Магда поерзала, краснея от возмущения, зевнула:
— В последний раз, мама, ты рассказывала эту историю совершенно иначе.
— Что ты такое говоришь, деточка? Как ты смеешь? Позоришь меня перед моим дорогам мальчиком. Да, твоя мать — бедная вдова, без денег, без положения в обществе. Но чтобы лгать — никогда!
— Ты просто позабыла, мама.
— Ничегошеньки я не забыла. Вся жизнь стоит перед глазами. Как картина. И она принялась рассказывать новую байку про жестокий мороз. В тот год зима настала так рано, что евреи уже на праздник Кущей[20]
вынуждены были сменить ботинки на валенки. Ветер сносил соломенные крыши. Стремительный поток размыл плотину и снес ветряную мельницу. Затопило полместечка. А потом намело столько снегу, лежали такие высокие сугробы, что люди вязли в снегу, как в болотной трясине, и тела их не могли обнаружить до самой весны. По лесам рыскали голодные волки, врывались в деревни, утаскивали детей прямо из колыбельки. От жестокого мороза трещали и раскалывались огромные дубы… И тут ввалился Болек — паренёк среднего роста, рябой, краснорожий, с водянистыми голубыми глазами, жёлтыми, как солома, прямыми волосами, курносым носом, широко вывернутыми ноздрями — прямо бульдог. В расшитом жилете, брюках-галифе для верховой езды, высоких охотничьих сапогах, в шляпе с пером — ни дать ни взять с картины. В углу рта прилепилась папироска. Вошёл, что-то насвистывая, и зацепился за порог — видимо, был пьян. Увидев Яшу, ухмыльнулся и помрачнел:— Ну-ну, ты уже тут как тут.

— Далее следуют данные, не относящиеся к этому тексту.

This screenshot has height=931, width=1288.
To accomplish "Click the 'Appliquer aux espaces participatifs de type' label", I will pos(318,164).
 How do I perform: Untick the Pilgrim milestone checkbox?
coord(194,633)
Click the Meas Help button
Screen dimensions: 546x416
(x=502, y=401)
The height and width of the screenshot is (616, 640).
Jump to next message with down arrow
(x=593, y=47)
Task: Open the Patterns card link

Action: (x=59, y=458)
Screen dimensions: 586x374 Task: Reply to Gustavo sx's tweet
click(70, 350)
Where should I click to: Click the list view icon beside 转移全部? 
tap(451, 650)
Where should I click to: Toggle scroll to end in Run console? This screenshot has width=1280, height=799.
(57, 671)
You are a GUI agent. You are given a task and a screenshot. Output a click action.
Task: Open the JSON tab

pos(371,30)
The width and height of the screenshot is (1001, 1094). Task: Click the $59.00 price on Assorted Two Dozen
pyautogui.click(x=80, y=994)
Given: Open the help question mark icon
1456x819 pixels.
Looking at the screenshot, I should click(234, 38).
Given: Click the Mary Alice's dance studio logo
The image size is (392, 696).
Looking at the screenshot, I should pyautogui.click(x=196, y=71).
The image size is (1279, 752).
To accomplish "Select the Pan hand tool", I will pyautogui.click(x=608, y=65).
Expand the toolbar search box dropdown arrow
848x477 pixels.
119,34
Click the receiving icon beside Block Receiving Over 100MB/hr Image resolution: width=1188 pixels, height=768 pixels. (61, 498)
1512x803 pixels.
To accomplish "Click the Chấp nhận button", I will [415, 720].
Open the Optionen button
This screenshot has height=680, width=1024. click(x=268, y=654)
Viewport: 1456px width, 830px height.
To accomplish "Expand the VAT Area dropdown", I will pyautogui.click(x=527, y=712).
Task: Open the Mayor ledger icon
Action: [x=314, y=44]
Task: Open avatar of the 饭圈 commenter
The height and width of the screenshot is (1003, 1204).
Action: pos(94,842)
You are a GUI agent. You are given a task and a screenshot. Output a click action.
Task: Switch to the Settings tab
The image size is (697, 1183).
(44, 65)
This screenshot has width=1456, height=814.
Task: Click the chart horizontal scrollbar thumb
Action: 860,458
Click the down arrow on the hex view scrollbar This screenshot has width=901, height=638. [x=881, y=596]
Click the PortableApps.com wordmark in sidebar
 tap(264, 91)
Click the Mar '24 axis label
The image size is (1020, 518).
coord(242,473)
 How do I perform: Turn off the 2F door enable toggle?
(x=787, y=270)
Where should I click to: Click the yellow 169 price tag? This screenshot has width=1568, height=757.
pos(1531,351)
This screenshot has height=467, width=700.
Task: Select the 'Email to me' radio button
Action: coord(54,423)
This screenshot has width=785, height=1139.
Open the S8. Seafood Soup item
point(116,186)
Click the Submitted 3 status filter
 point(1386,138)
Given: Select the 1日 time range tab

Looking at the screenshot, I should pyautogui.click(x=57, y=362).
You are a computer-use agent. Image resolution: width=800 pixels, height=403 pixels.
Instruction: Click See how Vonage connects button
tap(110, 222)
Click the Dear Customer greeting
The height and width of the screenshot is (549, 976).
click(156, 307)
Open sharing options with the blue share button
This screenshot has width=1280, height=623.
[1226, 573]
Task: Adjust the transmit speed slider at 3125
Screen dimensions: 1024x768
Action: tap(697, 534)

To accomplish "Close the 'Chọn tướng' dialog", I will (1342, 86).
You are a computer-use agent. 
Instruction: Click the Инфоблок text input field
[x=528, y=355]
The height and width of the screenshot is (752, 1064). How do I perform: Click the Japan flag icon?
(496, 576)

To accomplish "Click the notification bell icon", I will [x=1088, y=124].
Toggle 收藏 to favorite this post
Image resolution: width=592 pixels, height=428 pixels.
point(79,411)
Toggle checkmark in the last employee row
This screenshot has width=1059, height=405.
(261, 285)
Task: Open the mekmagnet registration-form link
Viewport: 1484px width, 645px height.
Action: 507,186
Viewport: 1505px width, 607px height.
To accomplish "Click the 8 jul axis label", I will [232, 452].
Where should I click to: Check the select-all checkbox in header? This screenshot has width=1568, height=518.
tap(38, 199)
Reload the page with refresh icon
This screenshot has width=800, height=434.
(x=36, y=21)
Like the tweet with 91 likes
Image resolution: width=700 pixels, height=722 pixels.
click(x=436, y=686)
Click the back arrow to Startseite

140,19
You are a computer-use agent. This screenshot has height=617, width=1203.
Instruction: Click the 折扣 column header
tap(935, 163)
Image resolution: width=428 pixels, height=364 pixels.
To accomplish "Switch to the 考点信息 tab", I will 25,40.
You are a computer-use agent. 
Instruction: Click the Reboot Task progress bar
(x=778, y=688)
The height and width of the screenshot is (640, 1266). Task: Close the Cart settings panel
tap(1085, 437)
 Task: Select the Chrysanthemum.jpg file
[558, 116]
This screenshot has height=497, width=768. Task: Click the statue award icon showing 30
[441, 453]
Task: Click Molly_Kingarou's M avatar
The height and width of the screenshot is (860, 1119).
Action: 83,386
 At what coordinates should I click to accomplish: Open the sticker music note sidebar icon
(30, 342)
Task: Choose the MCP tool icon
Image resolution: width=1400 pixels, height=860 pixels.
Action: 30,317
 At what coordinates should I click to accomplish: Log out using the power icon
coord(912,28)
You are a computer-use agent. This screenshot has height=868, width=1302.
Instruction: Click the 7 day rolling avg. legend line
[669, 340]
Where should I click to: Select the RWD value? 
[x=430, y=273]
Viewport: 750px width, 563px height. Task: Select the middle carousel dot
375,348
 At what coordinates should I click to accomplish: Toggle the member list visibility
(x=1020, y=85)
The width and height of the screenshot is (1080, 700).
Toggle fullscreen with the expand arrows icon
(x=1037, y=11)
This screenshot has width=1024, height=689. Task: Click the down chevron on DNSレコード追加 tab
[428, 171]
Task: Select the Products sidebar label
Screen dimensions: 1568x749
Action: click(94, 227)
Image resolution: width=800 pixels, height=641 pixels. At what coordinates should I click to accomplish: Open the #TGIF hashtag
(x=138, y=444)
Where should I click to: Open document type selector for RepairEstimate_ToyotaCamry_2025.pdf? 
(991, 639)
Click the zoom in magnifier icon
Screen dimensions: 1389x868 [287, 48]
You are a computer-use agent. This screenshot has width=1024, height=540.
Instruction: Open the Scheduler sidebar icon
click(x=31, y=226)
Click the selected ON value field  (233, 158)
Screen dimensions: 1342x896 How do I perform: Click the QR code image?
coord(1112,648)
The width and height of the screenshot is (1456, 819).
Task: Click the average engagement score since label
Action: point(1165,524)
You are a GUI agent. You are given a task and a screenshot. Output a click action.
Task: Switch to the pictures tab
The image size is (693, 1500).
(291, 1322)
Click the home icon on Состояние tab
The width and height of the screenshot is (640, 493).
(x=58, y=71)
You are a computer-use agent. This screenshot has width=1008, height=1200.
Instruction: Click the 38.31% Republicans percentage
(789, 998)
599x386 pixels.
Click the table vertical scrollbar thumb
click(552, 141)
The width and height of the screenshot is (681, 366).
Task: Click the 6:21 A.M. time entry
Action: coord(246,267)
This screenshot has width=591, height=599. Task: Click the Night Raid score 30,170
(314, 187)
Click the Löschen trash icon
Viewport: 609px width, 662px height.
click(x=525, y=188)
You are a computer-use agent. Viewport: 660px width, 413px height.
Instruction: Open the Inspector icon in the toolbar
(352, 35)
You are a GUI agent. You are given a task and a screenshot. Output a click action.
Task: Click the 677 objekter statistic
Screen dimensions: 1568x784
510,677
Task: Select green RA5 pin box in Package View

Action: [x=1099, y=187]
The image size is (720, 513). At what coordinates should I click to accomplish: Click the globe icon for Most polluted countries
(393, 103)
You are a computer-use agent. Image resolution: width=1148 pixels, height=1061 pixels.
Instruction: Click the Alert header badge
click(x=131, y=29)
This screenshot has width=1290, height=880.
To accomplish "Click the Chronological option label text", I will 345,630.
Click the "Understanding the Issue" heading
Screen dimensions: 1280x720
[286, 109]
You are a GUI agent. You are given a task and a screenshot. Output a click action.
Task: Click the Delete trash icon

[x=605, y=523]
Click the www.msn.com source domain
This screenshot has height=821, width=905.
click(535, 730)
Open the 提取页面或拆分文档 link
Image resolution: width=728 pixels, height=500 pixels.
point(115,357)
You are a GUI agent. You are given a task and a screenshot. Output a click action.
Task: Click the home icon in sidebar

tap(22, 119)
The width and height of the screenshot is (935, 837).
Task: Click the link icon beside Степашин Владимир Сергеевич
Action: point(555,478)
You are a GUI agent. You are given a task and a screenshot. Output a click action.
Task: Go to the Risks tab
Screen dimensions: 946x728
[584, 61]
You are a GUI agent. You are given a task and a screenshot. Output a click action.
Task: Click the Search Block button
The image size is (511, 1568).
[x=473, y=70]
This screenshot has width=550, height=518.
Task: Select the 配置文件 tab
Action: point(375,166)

— Поцелуйтесь же, свояки, — подала голос Эльжбета, — вы же родня, в конце-то концов… Раз Яша с Магдой, он тебе всё равно что брат, даже ближе, ближе.
— Хватит, мать!
— О чём я прошу-то? Только о мире. Раз как-то ксёндз говорил на проповеди, что мир подобен росе, которая падает с неба и насыщает поля. Другой раз епископ к нам приехал из Ченстохова. Помню всё, будто это было сегодня. На голове — красная шапка… — и снова полились слёзы. Больше Эльжбета не могла произнести ни слова.
4
Пора было отправляться в Варшаву, однако Яше приходилось задержаться на пару дней, и это очень его огорчало. Немного погодя он ушёл в альков и улёгся отдохнуть на широкой кровати. Там Эльжбета уже набила матрац новой соломой, постелила свежие простыни, надела чистые наволочки и пододеяльник. Магда не сразу пошла к Яше. Сначала вымылась и расчесала волосы. Мать помогла ей подмыться, а затем облачила её в длинную ночную сорочку, отделанную кружевами на груди и по подолу. Яша лежал тихонечко, сам поражаясь этому. «Это потому, что мне просто скучно», — подумалось ему. Он прислушался. Мать с дочерью о чём-то пререкались. Эльжбете нравилось давать Магде наставления перед тем, как той отправиться в постель. Сейчас она просила Магду положить мешочек с лавандой под бельё. Растянувшись на лавке, громко храпел пьяный Болек. Как поразительно всё же: он, Яша, жил так, будто и в жизни ходил по проволоке. Так и сейчас — одно неверное движение, и этот Болек всадит ему нож в сердце.